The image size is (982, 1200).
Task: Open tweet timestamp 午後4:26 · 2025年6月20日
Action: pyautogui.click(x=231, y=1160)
...
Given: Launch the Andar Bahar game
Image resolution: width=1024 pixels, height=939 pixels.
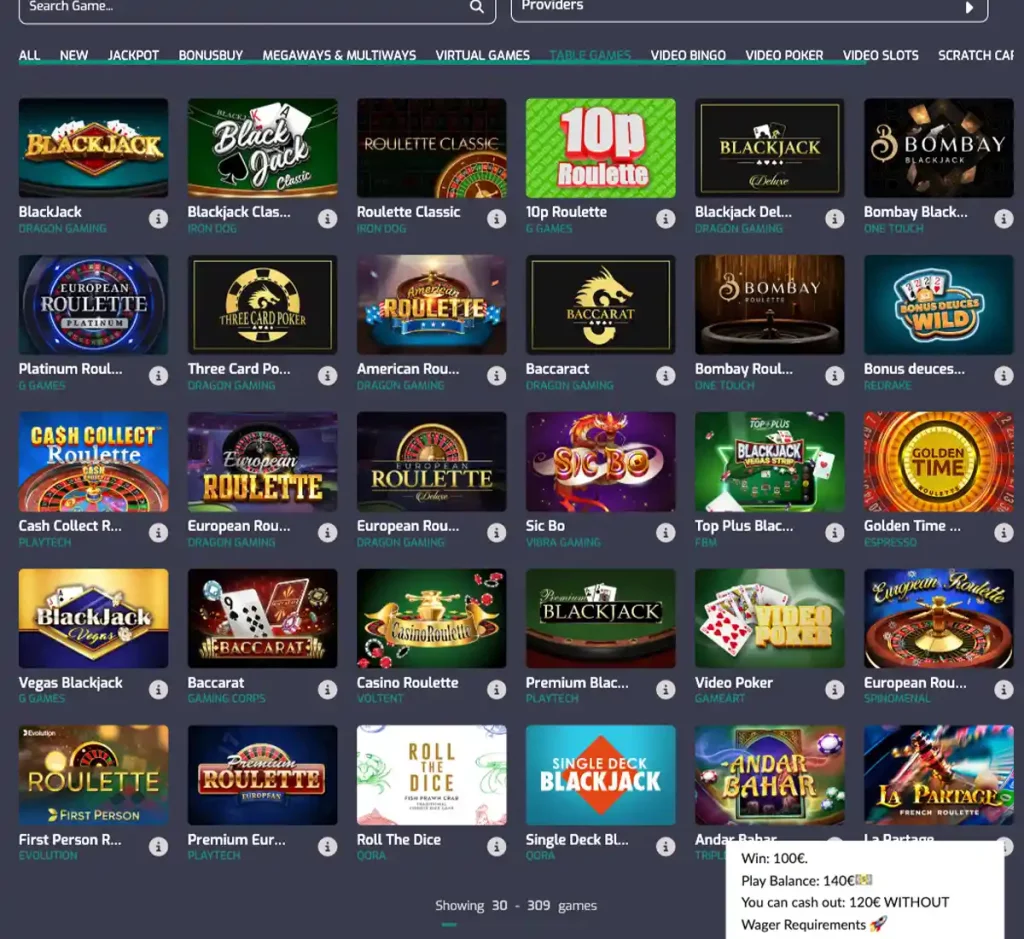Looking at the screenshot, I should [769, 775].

Stated goal. Return the material verbatim, starting with the line containing "The image size is (982, 1200)." and going on through the line containing "Action: pyautogui.click(x=231, y=1160)", with both of those lines included.

Exercise solution.
The image size is (982, 1200).
Task: Open tweet timestamp 午後4:26 · 2025年6月20日
Action: pyautogui.click(x=231, y=1160)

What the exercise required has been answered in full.